Next Generation Wireless Networks

As a result of the popularity of mobile devices, mobile data traffic is increasing in exponential rate. According to the Ciscos prediction this trend will continue and by end of 2018 mobile data usage will be around 16 Exabyte per month compared to the 1:5 Exabyte in 2013. To manage this enourmous mobile data traffic one single step is not adequate. We have identified three issues related to mobile data traffic management as our objective of this thesis - 1) Efficient offload using Wi-Fi Network 2) Managing Heterogeneous Traffic 3) Restricting Unauthorized Traffic.

Efficient Offload Using Wi-Fi Network / Distributed Content Storage for Just-in-Time Streaming

Uninterrupted streaming on the fly becomes an interesting issue of research in last few years. Due to low data rate, high congestion, it becomes almost impossible to deliver streaming data to users on the fly in uninterrupted fashion. Municipal WiFi networks open up a new opportunity. External memory can be easily hooked up with Access Pointi(AP) to cache popular contents, so that when request for popular contents arrives it is served locally. However, there is a limit in the amount of memory added with an AP. A single AP would not be able to cache good number of popular files. If we can find out a content distribution strategy over municipal WiFi networks where APs of WIFi networks collaboratively cache popular contents then we can serve more requests. Collaborative caching strategy should take care of uninterrupted streaming on the fly.

EXTRACTED MATERIAL:
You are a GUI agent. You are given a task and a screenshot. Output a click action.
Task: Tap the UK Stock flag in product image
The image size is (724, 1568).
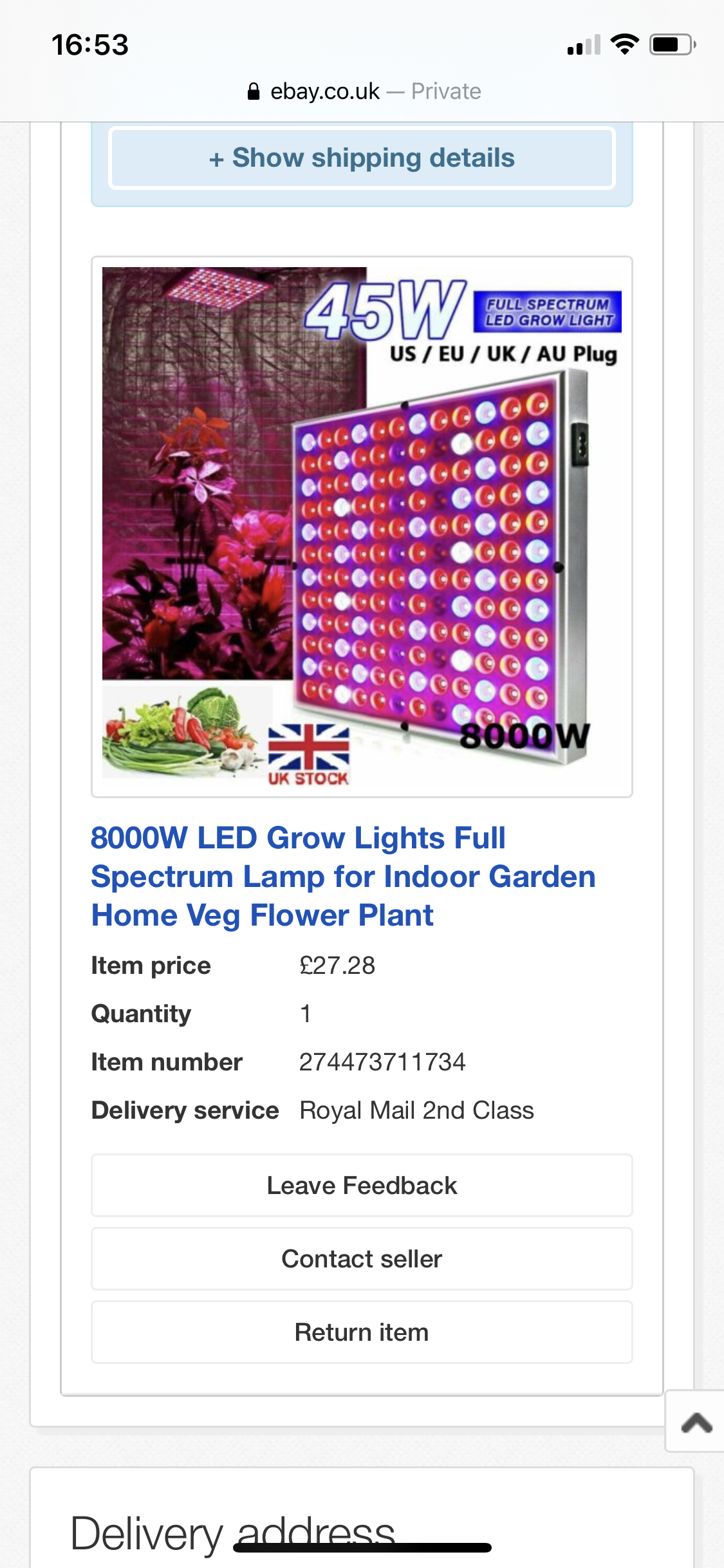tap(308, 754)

...

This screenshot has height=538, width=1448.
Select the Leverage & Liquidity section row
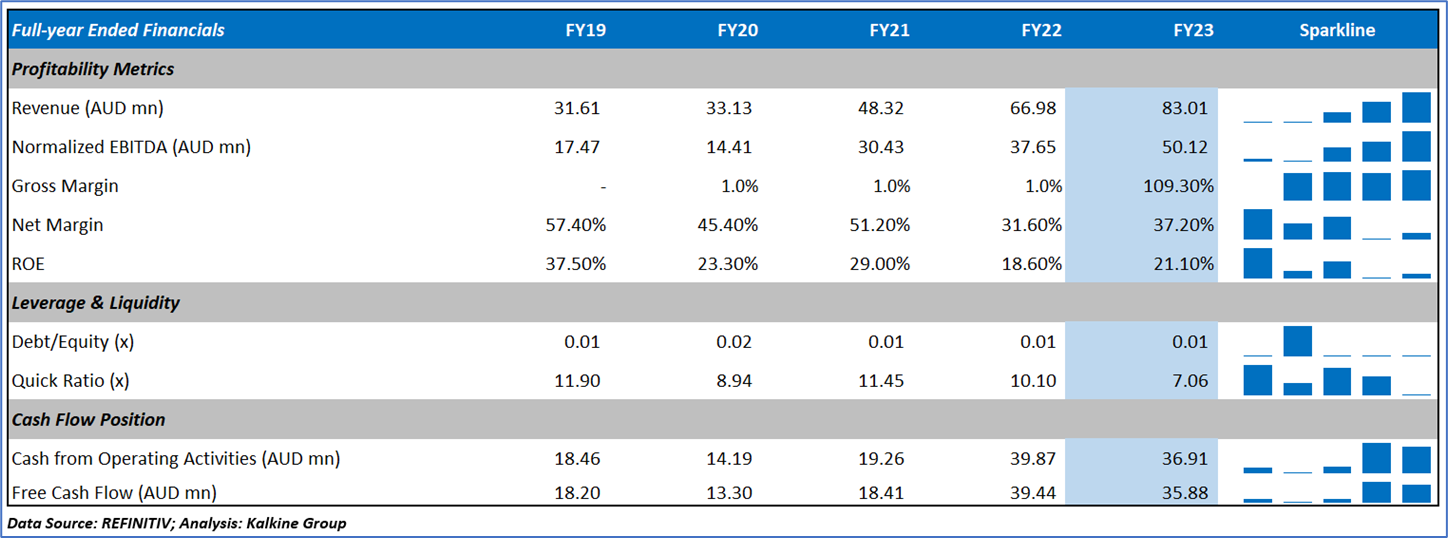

JOBS:
a - In the wireless networks text, what can be hooked up to an access point to cache popular contents?
b - Check each statement against the wireless networks text. For each one, answer yes or no and quote the words from the text that decide it.
(i) A single AP can cache a large number of popular files.
(ii) Restricting unauthorized traffic is one of the three issues identified.
(iii) Municipal WiFi networks are described as opening up a new opportunity.
c - Pick up the wireless networks text after its last sentence and extend it by a short paragraph.
The entries have no part in this work; only the wireless networks text matters.

RESULTS:
a - External memory.

b -
(i) No: "A single AP would not be able to cache good number of popular files."
(ii) Yes: "3) Restricting Unauthorized Traffic"
(iii) Yes: "Municipal WiFi networks open up a new opportunity."

c -
Managing Heterogeneous Traffic / Association control scheme for wireless mobile environment

Wireless clients associate to a specific Access Point (AP) to communicate over the Internet. Current association methods are based on maximum Received Signal Strength Index (RSSI), implying that a client associates to the AP with the strongest signal around it. The main drawback in RSSI based technology is that the global parameters are not considered during association, hence effective strategy to handle skewed geographical distribution of devices (thereby ensuring fairness) cannot be devised. However, in today's enterprise WLANs, multiple APs are getting connected to a central controller through a high speed wired backbone. As a result, modern networks are becoming semi-centralized through hybrid wired-wireless architecture that offers new opportunities to redesign protocols for future wireless. Hence, there is a need to develop smart association control schemes which will ensure higher admission along with fairness, exploiting the global view of the APs. This is particularly pronounced in light of enterprise WLANs shifting to the single wide-channel mode (proposed by Meru Networks) to reduce the problems of interference management and frequent handoff. Association control is likely to play a key role in such environments. So, the broad objectives of our research can be summarized as follows; (a) Develop an AP-guided association control strategy that exploits the global view of APs for association decision. and (b) Maximize the number of connections admitted while maintaining fairness in bandwidth allocation.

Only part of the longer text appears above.